BY MATT MENCARINI | STAFF WRITER
Hal Somerville sat on a stool in Rockefeller Gardens, strumming a one-string electric guitar made from a pool cue, a cigar box and a beer tap.
The guitar is one of about 15 Somerville made and brought to the 41st annual Art in the Park May 4 and 5, which were on sale for between $100 and about $225. He started making them two years ago, in his retirement, after watching a video on YouTube.
“I’m an old, antique car guy, and so I was on YouTube one day looking at antique cars,” Somerville said. “And there’s a guy up in Connecticut that was building banjos out of two-gallon gas cans.”
Somerville admitted to not being much into banjos, but he soon found a variation on the instrument — a guitar made out of a cigar box.
“And the lightbulb went off,” he said. “I thought, ‘That is cool. And I can do that.’”
Although he'd never played a guitar before, he taught himself how to use the instrument as he taught himself how to make them.
Now, he works out of a small, converted laundry room attached to his Ormond Beach home. The space isn’t even big enough for Somerville and all his tools: a six-foot work bench, a table saw, band saw, drum sander and other instruments. When he wants to work with the table saw, he has to move the drum sander out to make room.
Building a one- or three-string guitar can take a day. For a four-string, it can take about a week. His next big project will be a guitar with two pool cue necks, so a musician can play a regular and bass guitar simultaneously.
Somerville moved to Ormond Beach, from Lansing, Mich., for his retirement. Up north, he owned an auto-body shop. But the work he's doing now with his hands is all new, he says.
“This is all wood working, and that was all metal work,” he said. “So it’s totally diametrically opposed. Maybe that was the attraction — I needed to do something completely different.”
Somerville makes most of his guitars out of cigar boxes, but he’s also used roasting pans in the past, for four- and six-string guitars.

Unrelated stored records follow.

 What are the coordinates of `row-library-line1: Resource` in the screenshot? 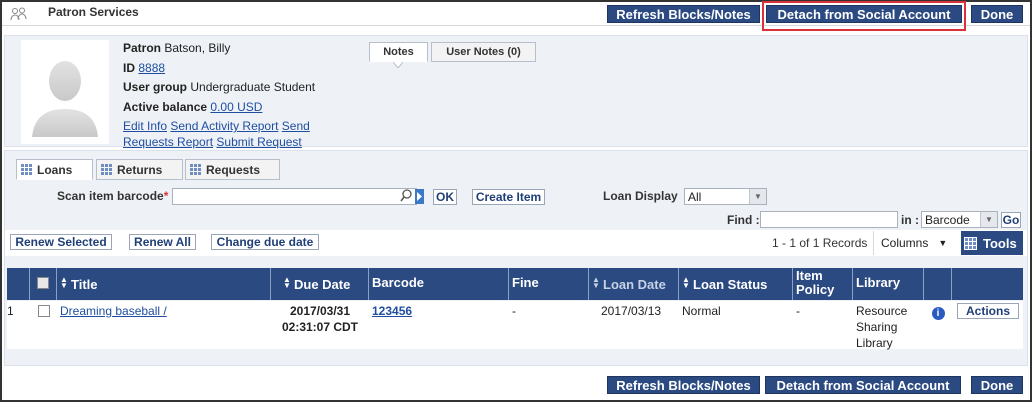 It's located at (882, 311).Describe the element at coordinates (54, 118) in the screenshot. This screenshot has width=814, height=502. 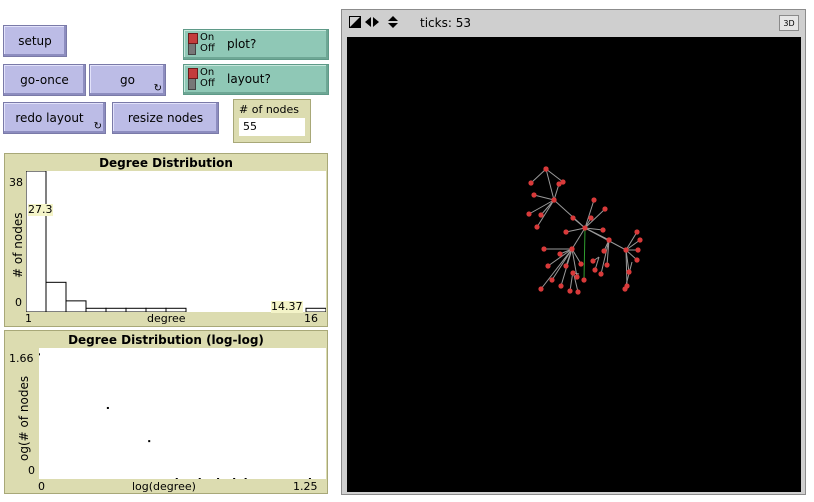
I see `redo-layout-button: redo layout ↻` at that location.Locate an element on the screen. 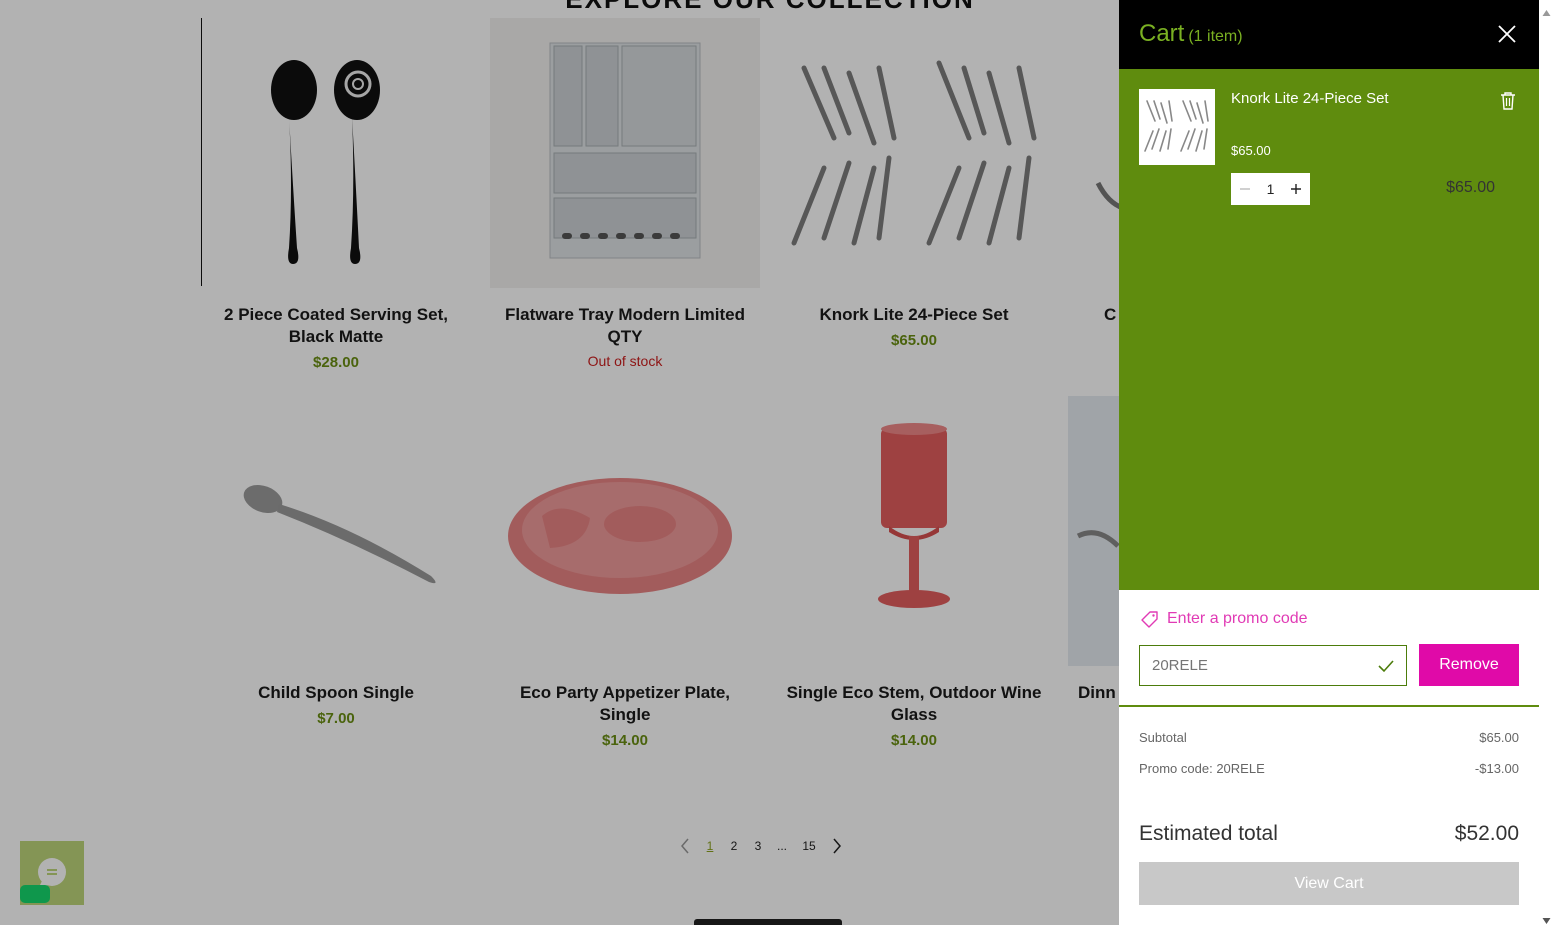 Image resolution: width=1554 pixels, height=925 pixels. estimated-total-row: Estimated total $52.00 is located at coordinates (1329, 834).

He sold the latter at a Volusia County flea market, where he buys most of the material for his instruments.
He’s used a beer tap, the top of a trophy and even a deer antler at the top of his guitar's necks. He says he likes repurposing items that were never meant to make music.
“And that’s the challenge of it,” he said. “You’re making this piece work perfectly with something else. ... To make a roasting pan work as a guitar body, to make a waterbed frame work as a diddley bow, to make a deer antler work as a headstock. ... That’s the fun of it.”
Contact
Interested in getting your hands on one of Hal Somerville's nontraditional guitars? Call 517-719-2190, or email [email protected].
International flavor
Titane Laurent won Best of Show at the Art in the Park for her mixed media figurative abstract paintings.
Laurent, who was born in Belgium and is New Zealand citizen, recently moved to the Ormond Beach area. She says she thanks God for giving her talent and inspiration.
"I always pray before I paint," Laurent added, "and I feel like He gives me the ideas for my paintings."